■ WHAT THE TASK ASKS ■
Copy the material again, beginning at the line that contains "Select the 2345加速浏览器 desktop shortcut" and running through its final line, with "desktop shortcut" swapped for "desktop icon" and nothing else changed. Leave out the pictures.

■ EXTRACTED DATA ■

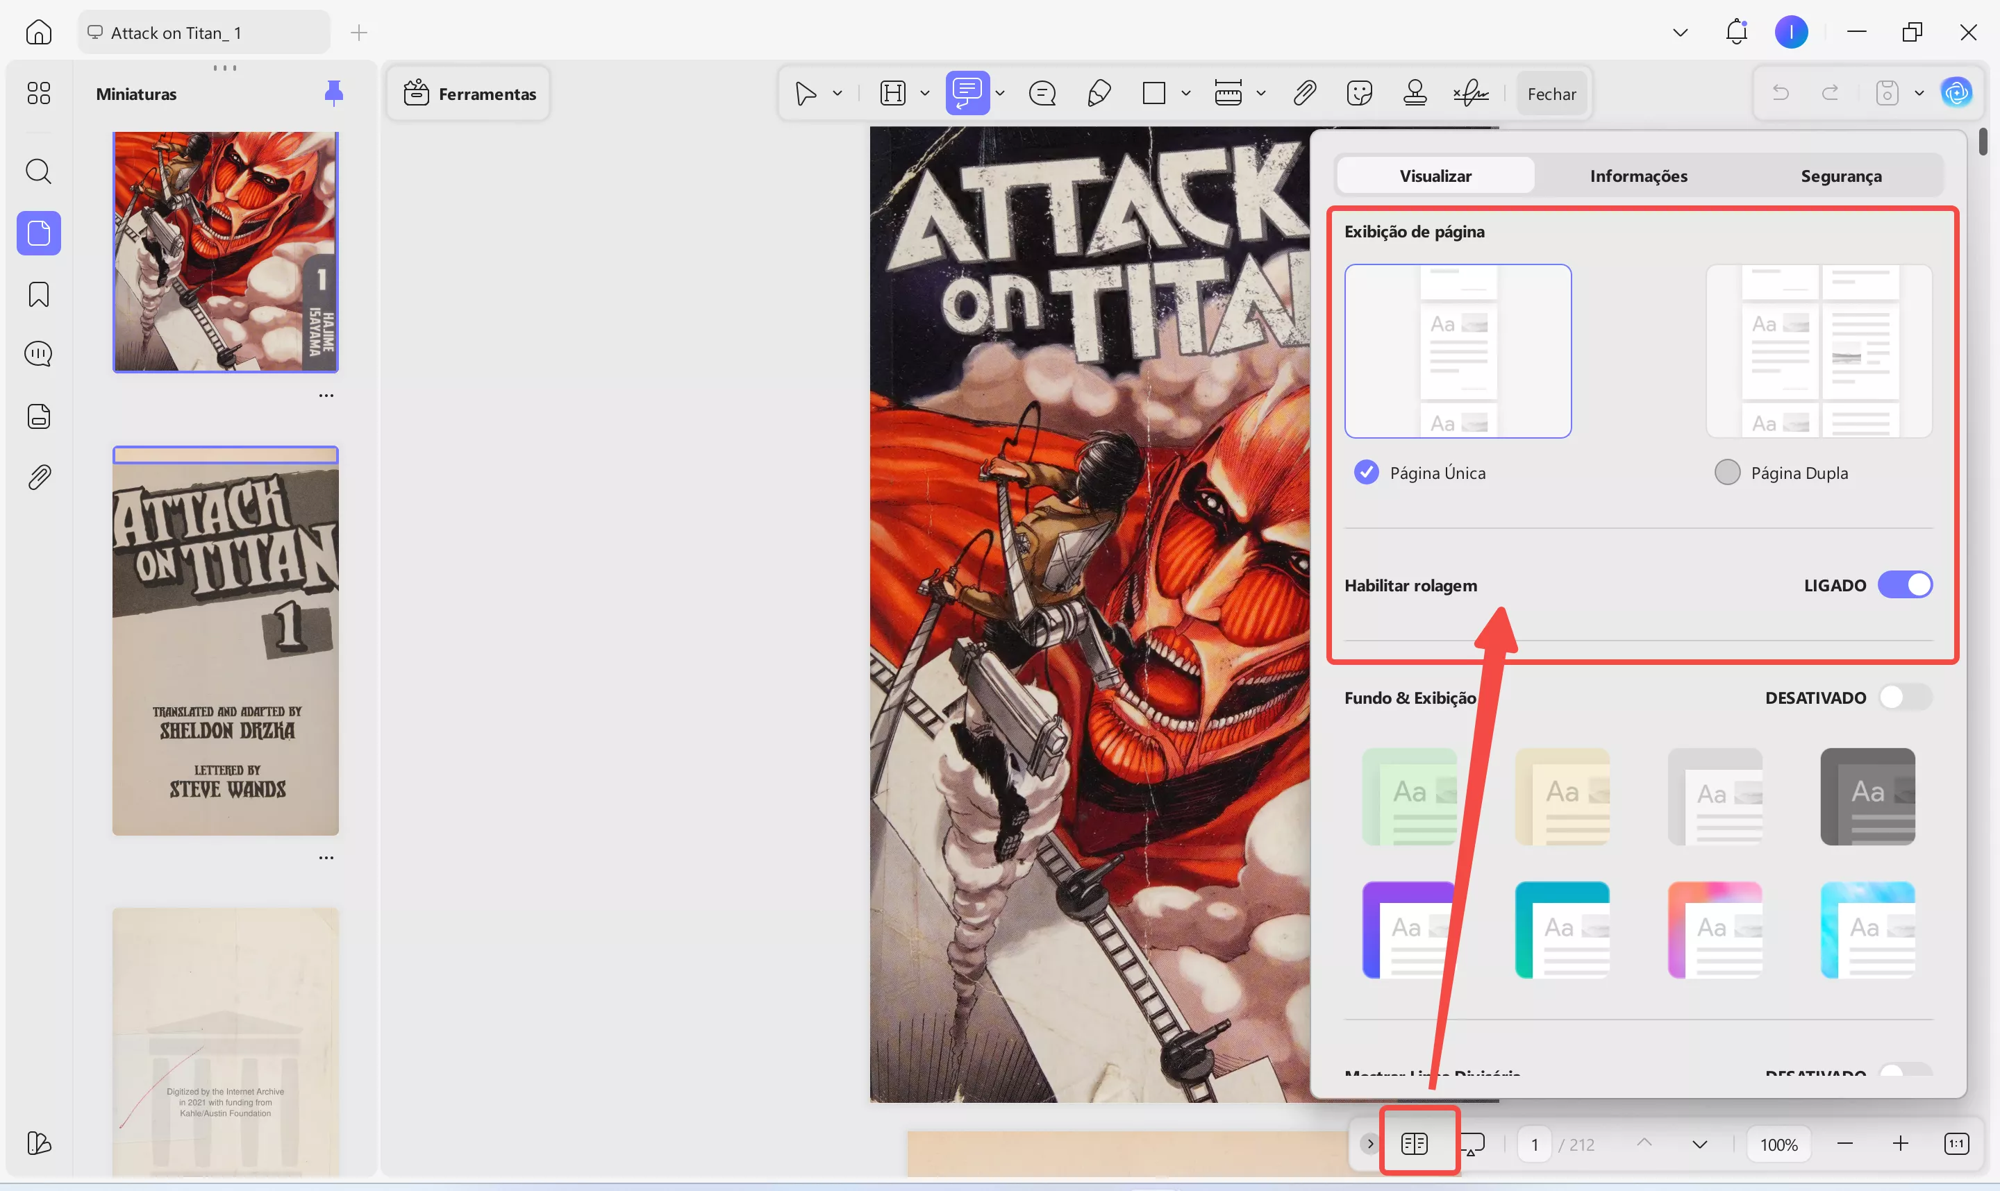Select the Attachment (paperclip) tool

point(1304,93)
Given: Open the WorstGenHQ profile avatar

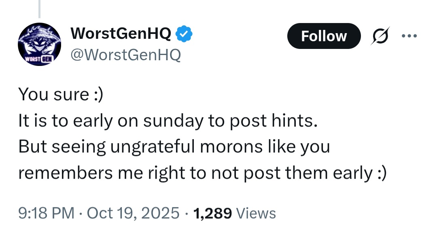Looking at the screenshot, I should pyautogui.click(x=39, y=44).

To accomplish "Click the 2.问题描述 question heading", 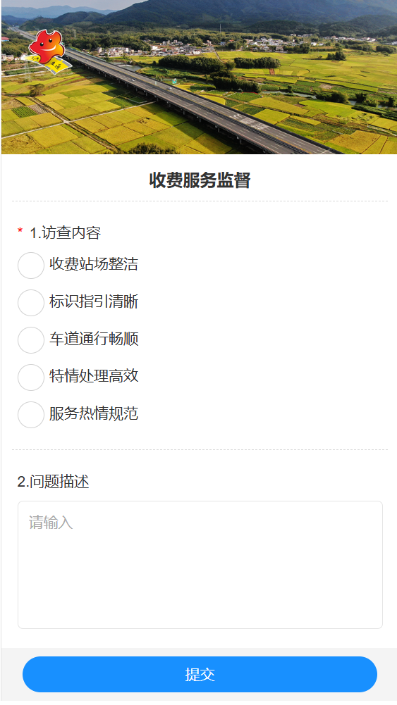I will click(x=53, y=482).
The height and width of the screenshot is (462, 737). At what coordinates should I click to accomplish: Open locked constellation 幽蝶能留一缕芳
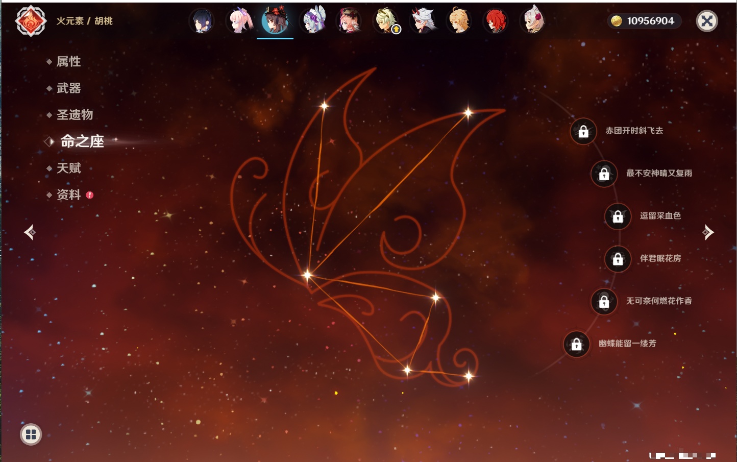point(576,344)
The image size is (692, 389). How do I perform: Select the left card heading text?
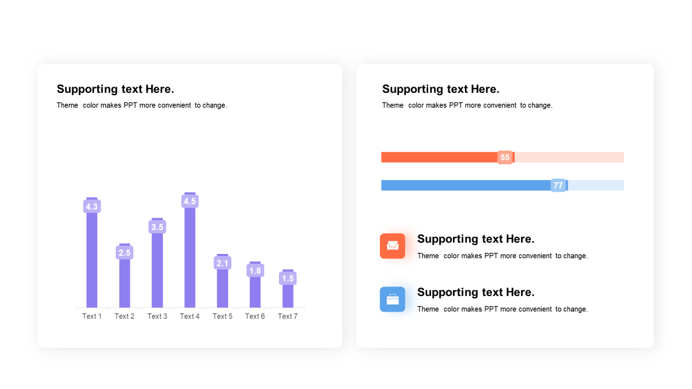(x=115, y=89)
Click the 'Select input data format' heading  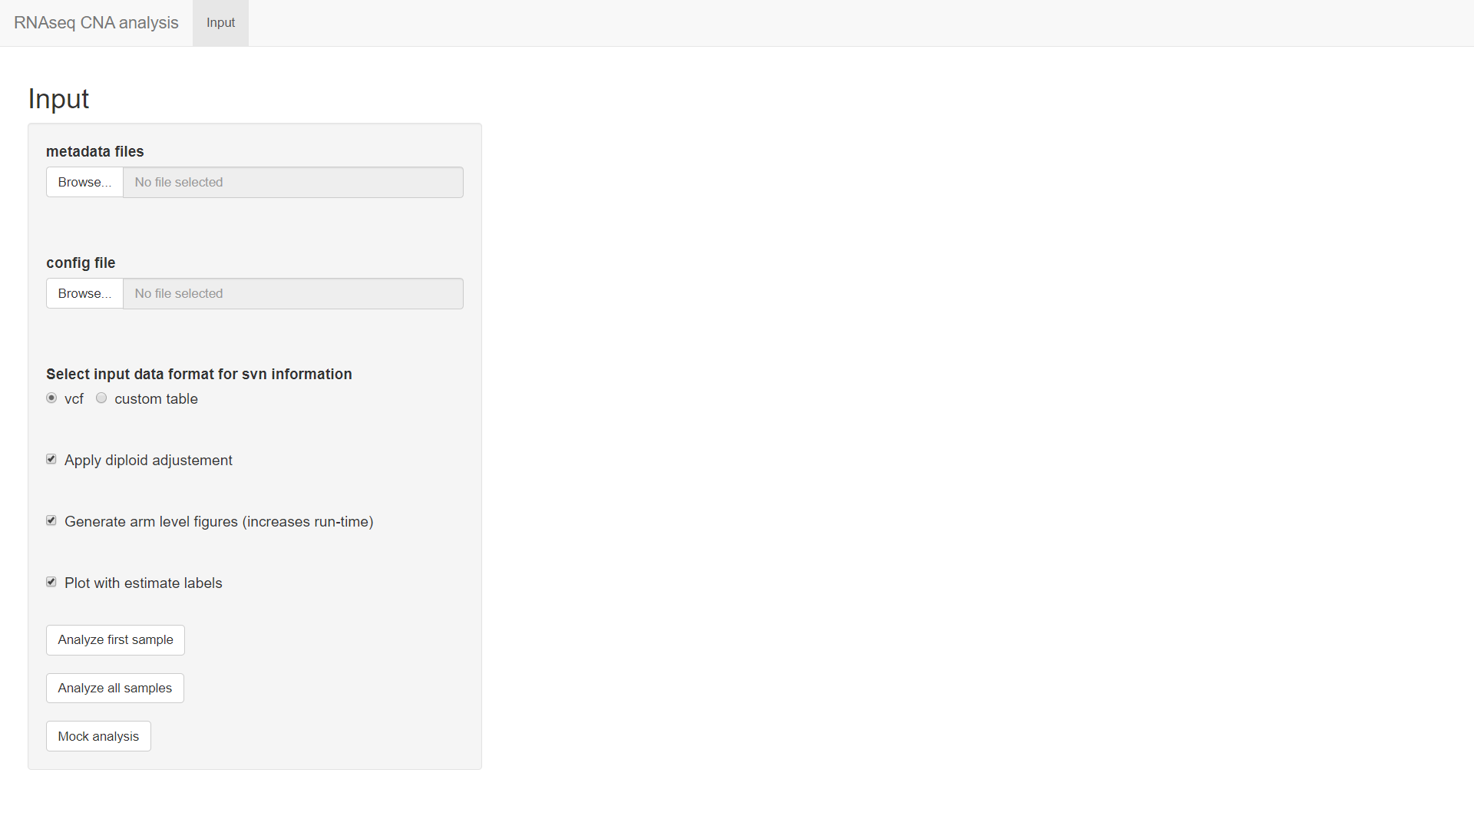(199, 375)
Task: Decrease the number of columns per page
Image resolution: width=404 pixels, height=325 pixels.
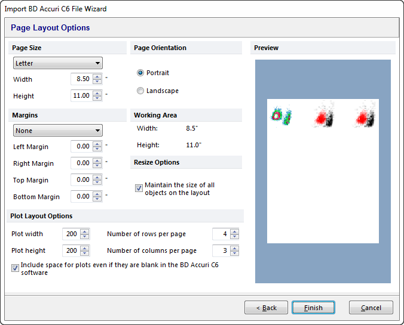Action: pos(234,253)
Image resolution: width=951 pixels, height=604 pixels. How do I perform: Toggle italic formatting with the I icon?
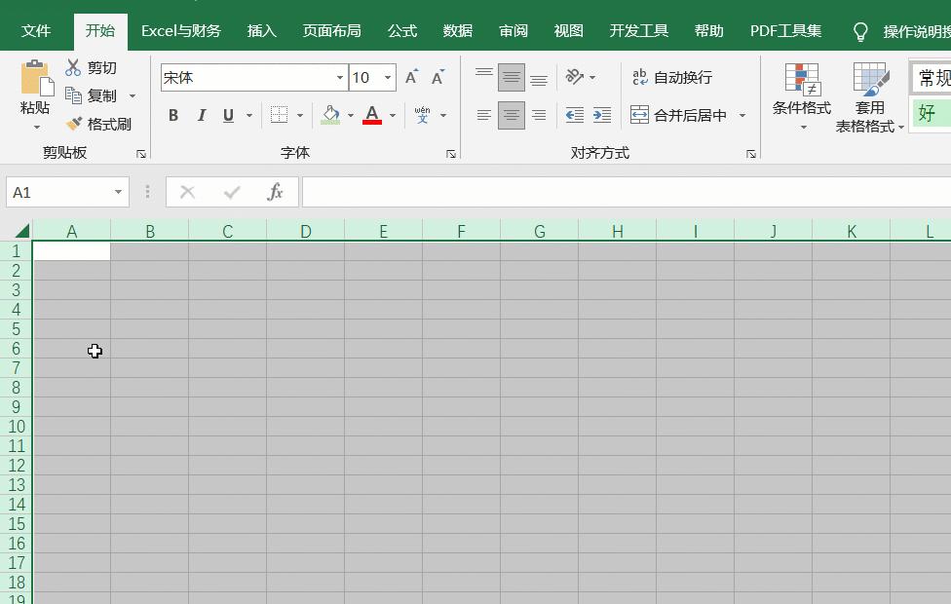[x=202, y=115]
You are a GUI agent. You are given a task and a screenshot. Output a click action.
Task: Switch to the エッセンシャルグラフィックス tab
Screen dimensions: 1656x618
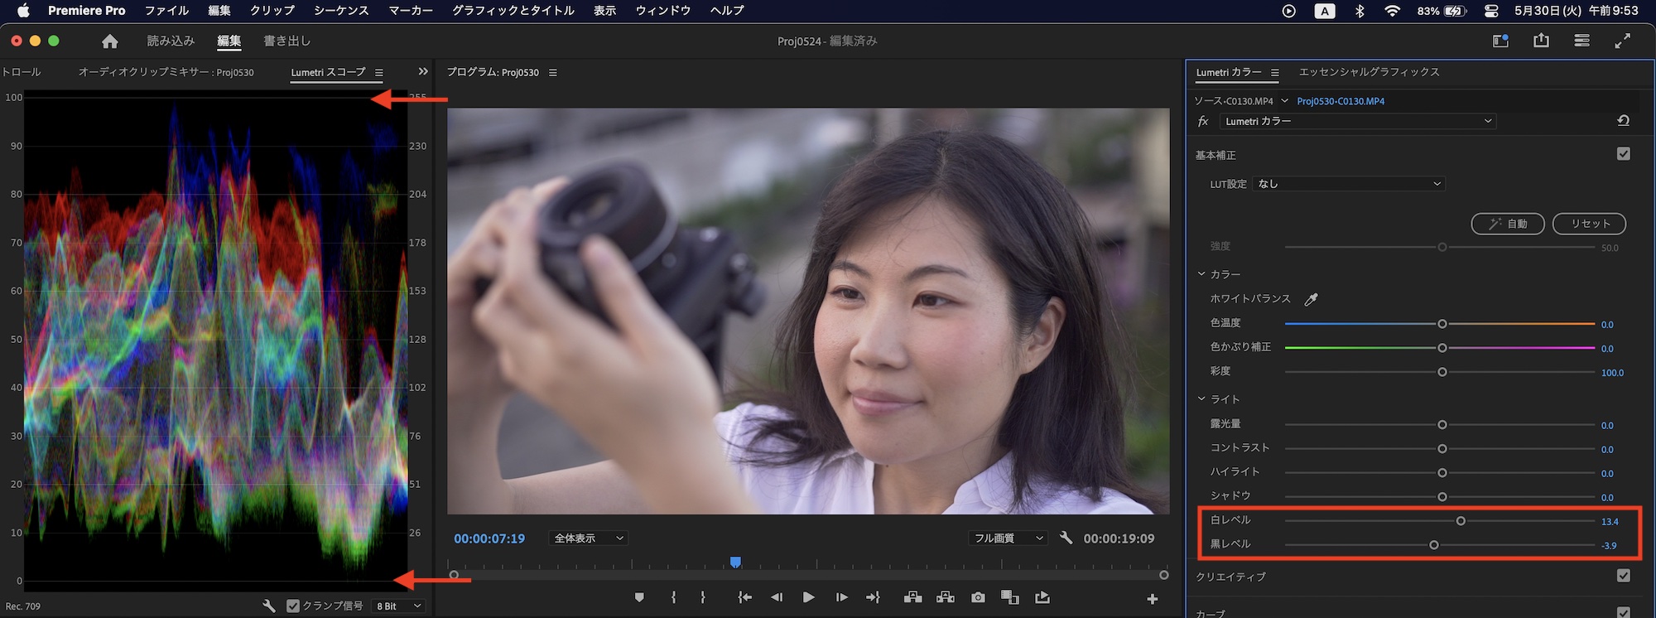coord(1369,72)
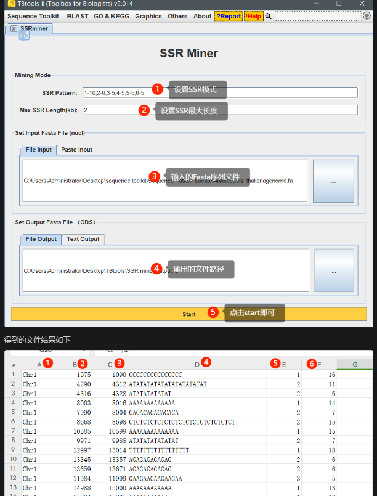Image resolution: width=377 pixels, height=496 pixels.
Task: Click the red step 5 marker on Start bar
Action: [213, 312]
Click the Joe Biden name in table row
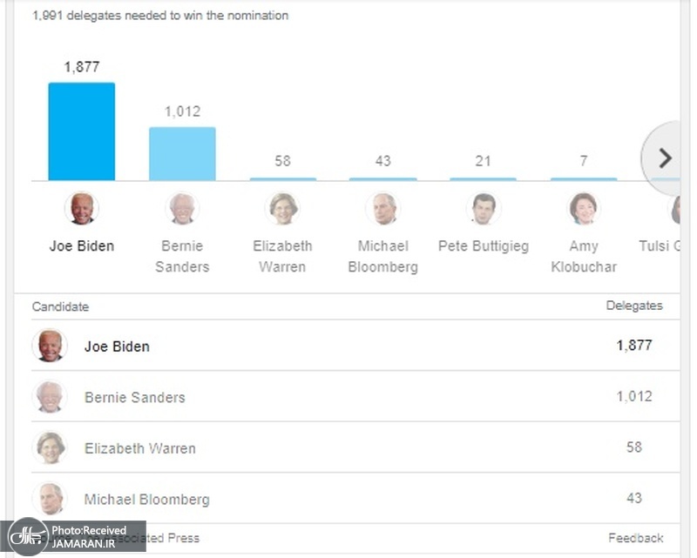The image size is (697, 558). pos(117,346)
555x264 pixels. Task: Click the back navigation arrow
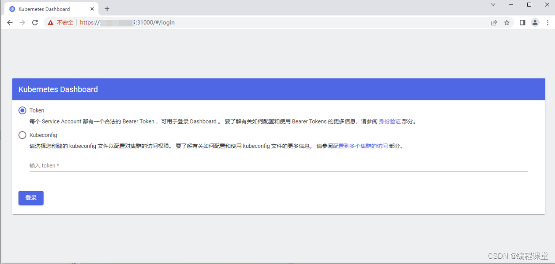click(10, 22)
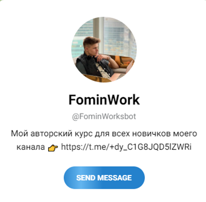Click the description line starting with Мой авторский курс
Screen dimensions: 206x202
[104, 134]
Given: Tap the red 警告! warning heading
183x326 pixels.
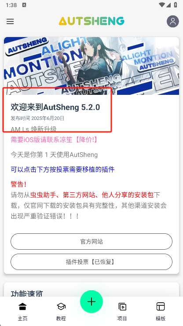Looking at the screenshot, I should coord(18,184).
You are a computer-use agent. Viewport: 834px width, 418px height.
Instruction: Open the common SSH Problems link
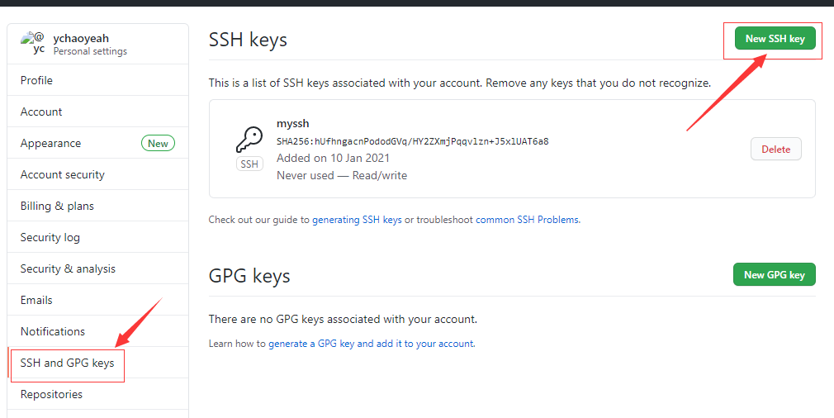click(527, 220)
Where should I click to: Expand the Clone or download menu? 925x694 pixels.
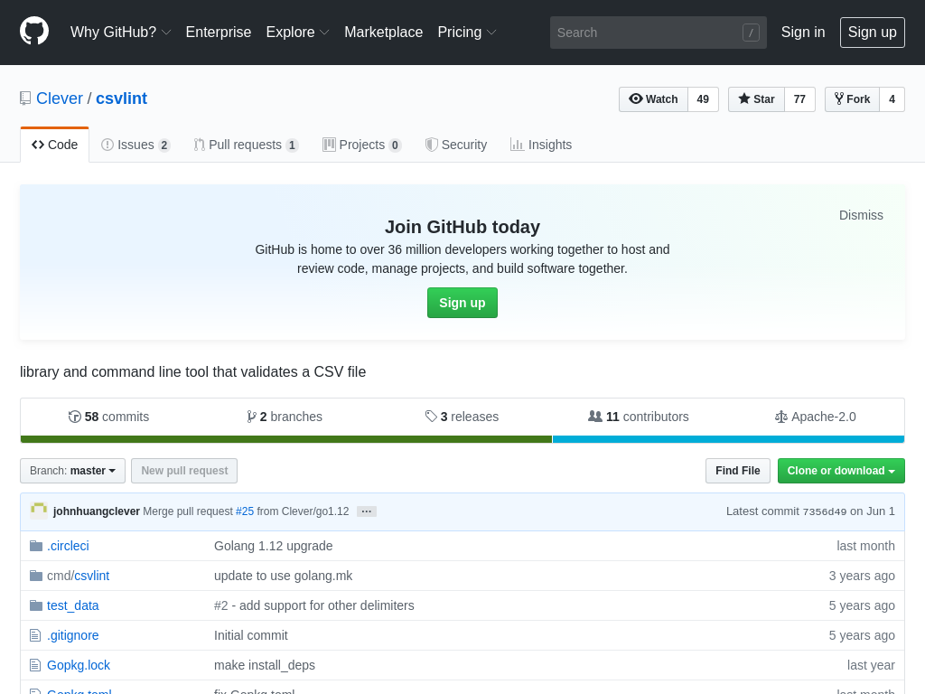click(840, 471)

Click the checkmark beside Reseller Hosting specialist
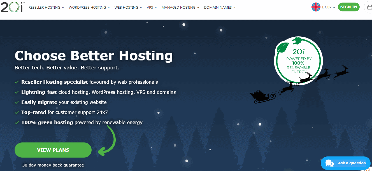point(17,82)
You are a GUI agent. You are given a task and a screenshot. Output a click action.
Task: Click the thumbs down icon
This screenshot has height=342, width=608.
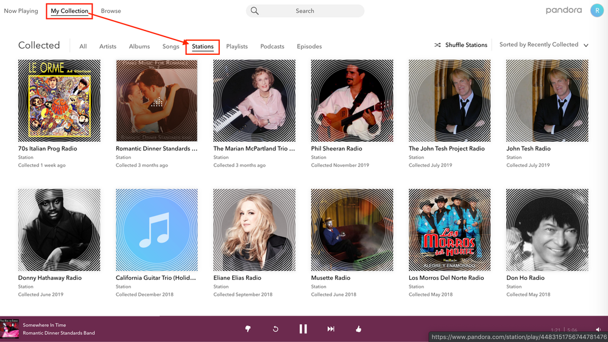click(248, 329)
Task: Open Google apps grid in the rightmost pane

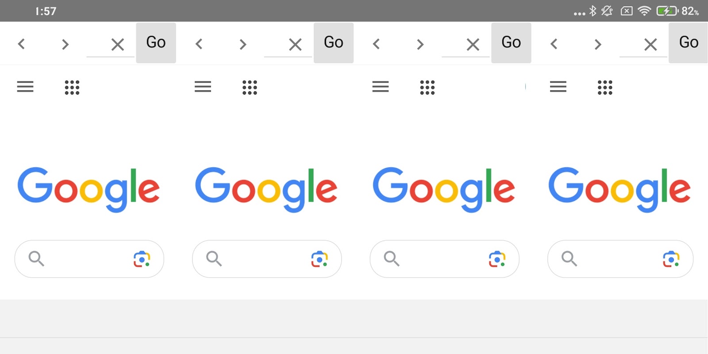Action: coord(605,87)
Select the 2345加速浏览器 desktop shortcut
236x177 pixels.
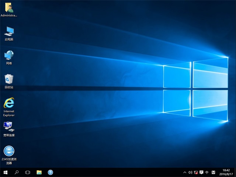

■ THE COMPLETED TASK ■
Select the 2345加速浏览器 desktop icon
236x177 pixels.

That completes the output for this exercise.